*** Information ***

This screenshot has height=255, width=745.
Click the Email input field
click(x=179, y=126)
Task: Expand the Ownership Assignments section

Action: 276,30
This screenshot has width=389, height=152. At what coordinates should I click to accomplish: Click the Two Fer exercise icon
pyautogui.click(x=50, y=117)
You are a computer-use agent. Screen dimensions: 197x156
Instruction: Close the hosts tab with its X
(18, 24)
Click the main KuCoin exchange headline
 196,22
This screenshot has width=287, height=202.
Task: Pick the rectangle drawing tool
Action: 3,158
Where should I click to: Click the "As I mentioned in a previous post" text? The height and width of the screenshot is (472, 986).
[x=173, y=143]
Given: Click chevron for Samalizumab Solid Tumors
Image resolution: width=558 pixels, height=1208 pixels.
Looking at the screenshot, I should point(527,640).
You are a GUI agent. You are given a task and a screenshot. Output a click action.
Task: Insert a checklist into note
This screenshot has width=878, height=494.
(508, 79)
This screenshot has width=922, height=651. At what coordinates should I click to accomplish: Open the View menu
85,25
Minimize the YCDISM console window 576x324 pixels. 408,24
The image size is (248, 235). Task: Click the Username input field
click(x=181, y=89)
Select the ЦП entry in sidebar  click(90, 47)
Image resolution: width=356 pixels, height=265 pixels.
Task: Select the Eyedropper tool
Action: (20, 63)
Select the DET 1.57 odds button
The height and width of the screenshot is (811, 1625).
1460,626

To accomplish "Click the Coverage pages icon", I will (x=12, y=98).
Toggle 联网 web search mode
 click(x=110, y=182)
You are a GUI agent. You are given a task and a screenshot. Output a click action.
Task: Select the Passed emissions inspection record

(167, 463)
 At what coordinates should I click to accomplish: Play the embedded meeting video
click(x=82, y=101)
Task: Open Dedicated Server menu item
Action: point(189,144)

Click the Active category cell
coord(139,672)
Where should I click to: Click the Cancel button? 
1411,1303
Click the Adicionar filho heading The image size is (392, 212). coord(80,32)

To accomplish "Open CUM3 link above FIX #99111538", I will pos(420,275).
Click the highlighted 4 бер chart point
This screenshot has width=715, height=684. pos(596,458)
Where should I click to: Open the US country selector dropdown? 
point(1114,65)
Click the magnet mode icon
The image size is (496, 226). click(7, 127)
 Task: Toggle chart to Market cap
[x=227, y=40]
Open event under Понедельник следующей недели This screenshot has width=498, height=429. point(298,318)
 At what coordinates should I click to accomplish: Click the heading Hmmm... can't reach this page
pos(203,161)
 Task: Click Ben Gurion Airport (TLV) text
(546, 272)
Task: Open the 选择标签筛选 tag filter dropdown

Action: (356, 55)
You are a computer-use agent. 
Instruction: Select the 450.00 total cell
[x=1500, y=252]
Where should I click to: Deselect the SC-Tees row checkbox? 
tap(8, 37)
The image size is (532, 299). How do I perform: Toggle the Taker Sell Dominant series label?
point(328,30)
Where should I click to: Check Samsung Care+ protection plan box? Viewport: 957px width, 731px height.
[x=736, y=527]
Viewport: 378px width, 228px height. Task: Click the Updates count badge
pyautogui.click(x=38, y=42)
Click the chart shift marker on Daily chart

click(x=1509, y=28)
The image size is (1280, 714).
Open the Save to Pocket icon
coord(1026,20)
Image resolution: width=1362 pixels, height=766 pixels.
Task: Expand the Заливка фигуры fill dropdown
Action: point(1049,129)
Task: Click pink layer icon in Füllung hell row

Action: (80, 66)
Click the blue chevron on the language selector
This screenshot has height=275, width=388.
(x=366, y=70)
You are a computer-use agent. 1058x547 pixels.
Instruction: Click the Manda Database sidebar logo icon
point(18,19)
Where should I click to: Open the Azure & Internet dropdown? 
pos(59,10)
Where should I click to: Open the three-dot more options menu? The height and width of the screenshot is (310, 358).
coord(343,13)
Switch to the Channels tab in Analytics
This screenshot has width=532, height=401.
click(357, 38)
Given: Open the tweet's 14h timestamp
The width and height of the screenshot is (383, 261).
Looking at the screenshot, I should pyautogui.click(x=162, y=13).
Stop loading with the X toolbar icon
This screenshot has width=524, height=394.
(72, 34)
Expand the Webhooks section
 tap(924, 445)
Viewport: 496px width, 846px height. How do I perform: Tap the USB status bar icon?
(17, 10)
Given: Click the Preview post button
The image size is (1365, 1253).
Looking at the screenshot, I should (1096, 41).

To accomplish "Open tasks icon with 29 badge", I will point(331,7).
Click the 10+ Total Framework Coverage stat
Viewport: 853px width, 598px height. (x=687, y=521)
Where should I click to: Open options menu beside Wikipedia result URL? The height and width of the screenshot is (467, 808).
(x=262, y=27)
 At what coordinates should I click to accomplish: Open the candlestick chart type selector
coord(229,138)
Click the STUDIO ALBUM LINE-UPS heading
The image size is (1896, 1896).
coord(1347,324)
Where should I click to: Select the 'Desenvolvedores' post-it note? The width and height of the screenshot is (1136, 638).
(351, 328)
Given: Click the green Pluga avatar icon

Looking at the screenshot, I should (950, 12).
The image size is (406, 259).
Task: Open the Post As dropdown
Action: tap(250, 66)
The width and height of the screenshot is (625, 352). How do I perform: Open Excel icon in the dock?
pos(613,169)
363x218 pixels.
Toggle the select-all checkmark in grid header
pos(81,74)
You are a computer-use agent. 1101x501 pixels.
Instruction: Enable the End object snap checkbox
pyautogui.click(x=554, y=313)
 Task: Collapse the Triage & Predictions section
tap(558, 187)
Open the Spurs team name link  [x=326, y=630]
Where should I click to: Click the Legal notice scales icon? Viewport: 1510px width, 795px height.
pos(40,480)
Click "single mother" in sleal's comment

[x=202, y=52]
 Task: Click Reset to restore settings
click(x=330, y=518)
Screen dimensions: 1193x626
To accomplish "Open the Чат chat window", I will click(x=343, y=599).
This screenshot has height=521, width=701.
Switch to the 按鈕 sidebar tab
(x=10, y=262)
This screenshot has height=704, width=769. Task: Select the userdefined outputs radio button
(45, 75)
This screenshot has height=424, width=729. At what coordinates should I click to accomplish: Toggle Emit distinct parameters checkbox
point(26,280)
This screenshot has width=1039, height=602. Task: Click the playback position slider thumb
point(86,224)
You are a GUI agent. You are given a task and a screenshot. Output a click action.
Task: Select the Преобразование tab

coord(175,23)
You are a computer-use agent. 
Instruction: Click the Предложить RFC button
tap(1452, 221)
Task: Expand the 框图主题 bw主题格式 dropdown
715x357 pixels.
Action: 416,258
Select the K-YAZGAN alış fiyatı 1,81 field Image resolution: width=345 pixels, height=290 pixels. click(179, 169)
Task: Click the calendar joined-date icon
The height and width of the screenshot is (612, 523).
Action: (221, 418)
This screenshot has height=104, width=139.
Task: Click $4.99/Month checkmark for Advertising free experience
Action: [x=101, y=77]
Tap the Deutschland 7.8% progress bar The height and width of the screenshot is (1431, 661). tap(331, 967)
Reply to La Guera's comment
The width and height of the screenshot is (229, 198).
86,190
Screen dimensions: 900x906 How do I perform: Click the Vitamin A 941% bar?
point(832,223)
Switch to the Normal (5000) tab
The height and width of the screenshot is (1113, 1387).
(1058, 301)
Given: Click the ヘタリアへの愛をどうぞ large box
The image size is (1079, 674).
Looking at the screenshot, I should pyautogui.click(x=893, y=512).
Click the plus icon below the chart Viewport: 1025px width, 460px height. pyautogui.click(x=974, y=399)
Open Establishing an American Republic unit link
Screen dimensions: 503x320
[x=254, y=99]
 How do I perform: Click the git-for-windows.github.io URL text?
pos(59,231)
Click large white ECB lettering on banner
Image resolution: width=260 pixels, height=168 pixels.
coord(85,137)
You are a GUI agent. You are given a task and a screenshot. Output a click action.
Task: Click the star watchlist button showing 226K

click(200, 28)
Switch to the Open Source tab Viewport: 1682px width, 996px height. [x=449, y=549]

*** End of Information ***

## [Your task]
Would you print exactly, and only, the lines of the data above from the line with "Given: Click the ヘタリアへの愛をどうぞ large box" through the line with "Click the plus", inclusive?

## [Response for this exercise]
Given: Click the ヘタリアへの愛をどうぞ large box
The image size is (1079, 674).
Looking at the screenshot, I should pyautogui.click(x=893, y=512).
Click the plus icon below the chart Viewport: 1025px width, 460px height. pyautogui.click(x=974, y=399)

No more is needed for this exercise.